Nos termos do artigo 663.º, n.º 7, do Código de Processo Civil aprovado pela Lei n.º 41/2013, de 26 de Junho, lavra-se o sumário do antecedente acórdão nos seguintes termos:
I- Face à vigência do CPC de 2013 e à revogação do CPC de 1961, para que ainda remete o Código de Processo do Trabalho, é necessário proceder a uma remissão actualizada dos artigos 49.º, n.º 3 e 62.º, n.º 2 do CPT para o novo diploma e considerar que o juiz laboral deve proferir, sendo caso disso, despacho a identificar o objecto do litígio e a enunciar os temas da prova, considerando-se suprimida a figura da base instrutória no processo comum do trabalho a despeito da referência à mesma no CPT.
II- O despacho proferido sobre as reclamações ao despacho que enuncia os temas da prova pode ser impugnado no recurso interposto da decisão final.
III- Se a sentença que julga lícito o despedimento não confere relevo disciplinar a determinados factos elencados na decisão de despedimento e o empregador não reage contra a decisão contida na sentença sobre estes fundamentos da justa causa através de uma ampliação do âmbito do recurso, os efeitos do julgado nesta parte não podem ser prejudicados pela decisão do recurso nem pela anulação do processo.
IV- A decisão das reclamações à fixação dos temas da prova, bem como a própria faculdade de a Relação determinar oficiosamente a ampliação da matéria de facto, deve ser reservada para casos em que a factualidade a averiguar se revele indispensável à boa e segura decisão da causa.
V- No âmbito da avaliação judicial da justa causa de despedimento, é da materialidade dos factos praticados pelo trabalhador e das circunstâncias que os envolveram que o julgador deverá ponderar se os mesmos são objectivamente consubstanciadores da prática de infracções disciplinares e se a conduta do trabalhador é, ou não, passível de um juízo de culpa, não se impondo ao empregador provar que, aquando da prática dos actos que imputa ao trabalhador, este estava na posse da sua capacidade de avaliar tais actos e de conformar a sua conduta com essa avaliação.

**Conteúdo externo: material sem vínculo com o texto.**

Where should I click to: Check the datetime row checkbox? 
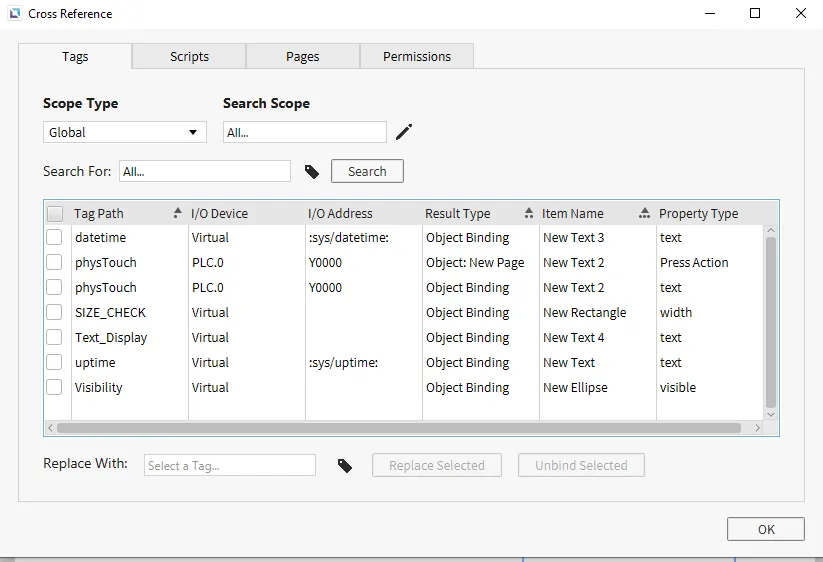click(54, 238)
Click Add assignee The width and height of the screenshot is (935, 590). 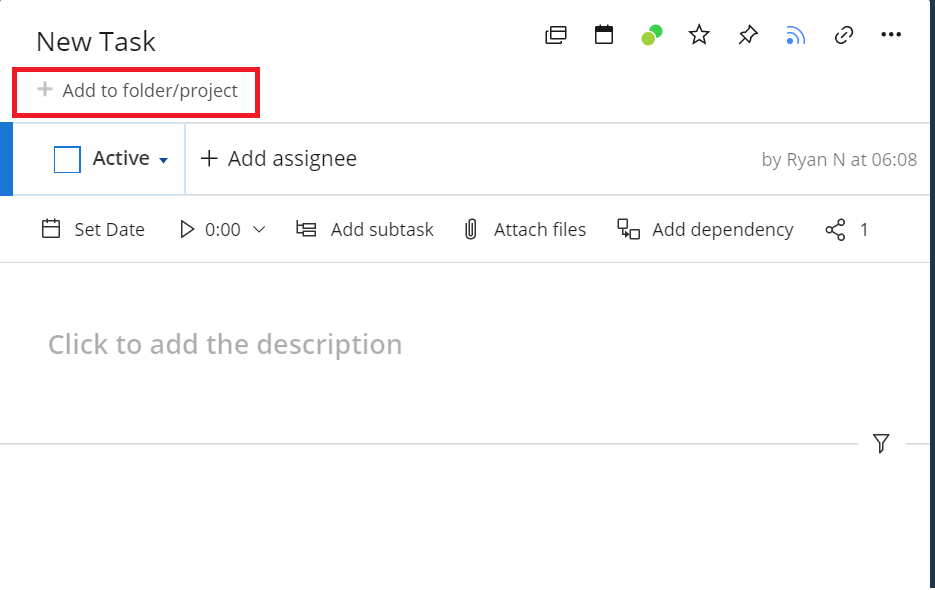tap(279, 159)
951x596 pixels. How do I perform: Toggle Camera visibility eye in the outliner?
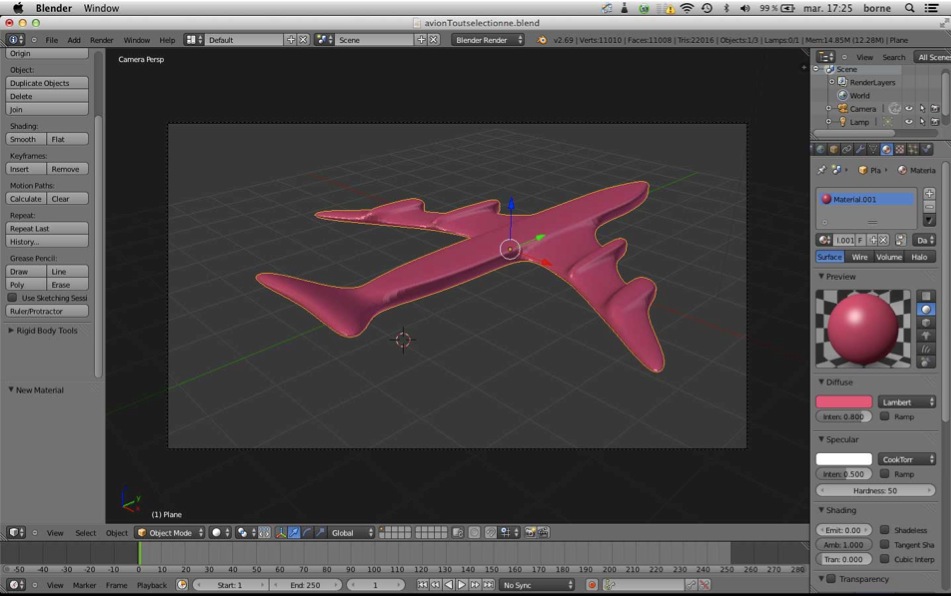pos(909,108)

VI- Funcionando a inimputabilidade como factor que impede a formulação de um juízo de censura (em conformidade com o critério do “bonus pater familias”) relativamente aos actos ilícitos, incumbe ao trabalhador o ónus, quer de alegar, quer de provar, os factos necessários para levar a concluir que, quando prosseguiu cada uma das condutas violadoras dos deveres laborais que se lhe impunham, não tinha capacidade para avaliar a ilicitude dos seus actos e para se determinar de acordo com essa avaliação ou tinha essa capacidade diminuída (o que é susceptível de mitigar o grau de culpa).
VII- Num cenário em que a afirmação do comportamento infraccional resulta de uma ponderação relativa de valores conflituantes, é fundamental o apuramento dos factos alegados pelo trabalhador com relevo para excluir ou mitigar a censurabilidade subjectiva da sua conduta, por contender, quer com a afirmação da culpa (enquanto requisito da justa causa), quer com a sua graduação (necessária ao juízo de proporcionalidade da sanção), quer com a própria gravidade da conduta (igualmente relevante na apreciação da justa causa).